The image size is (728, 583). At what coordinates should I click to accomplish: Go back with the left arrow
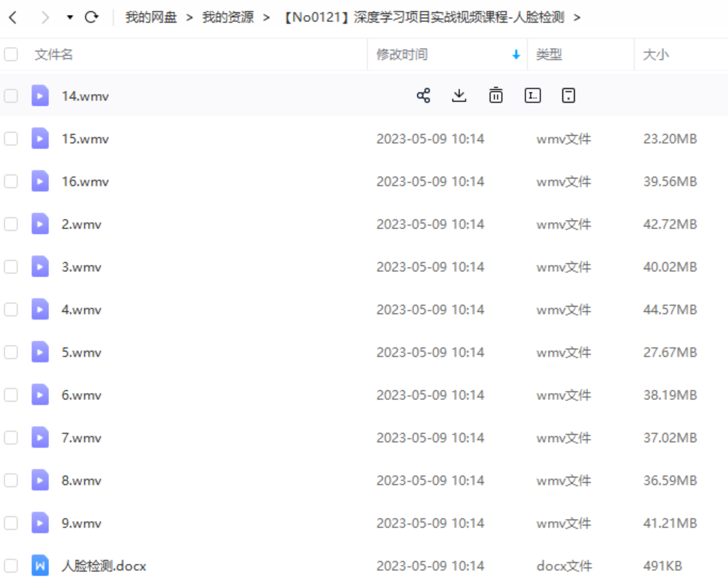[x=13, y=17]
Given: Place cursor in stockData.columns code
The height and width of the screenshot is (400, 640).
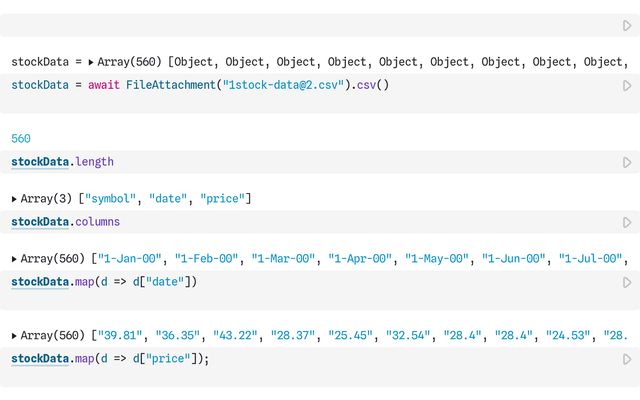Looking at the screenshot, I should coord(300,222).
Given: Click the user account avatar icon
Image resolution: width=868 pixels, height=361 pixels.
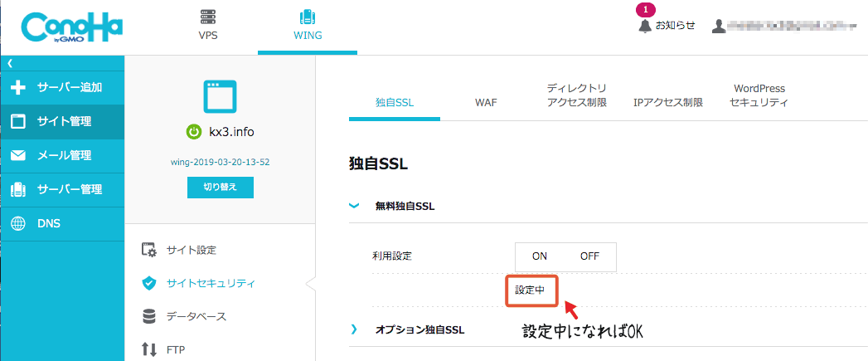Looking at the screenshot, I should pyautogui.click(x=719, y=26).
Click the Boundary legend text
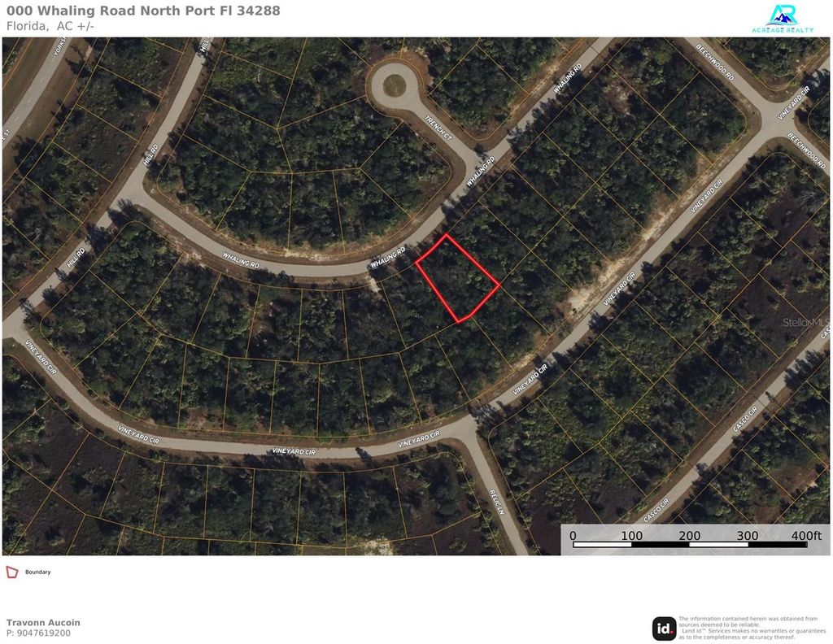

***

What is needed is a word-for-word copy of the data, minus its pictures.

> **Solution for this task**
The image size is (728, 583). At what coordinates should I click to accomplish: Go back with the left arrow
[x=13, y=17]
Given: Place cursor in stockData.columns code
The height and width of the screenshot is (400, 640).
Looking at the screenshot, I should coord(300,222).
Given: Click the user account avatar icon
Image resolution: width=868 pixels, height=361 pixels.
Looking at the screenshot, I should pyautogui.click(x=719, y=26).
Click the Boundary legend text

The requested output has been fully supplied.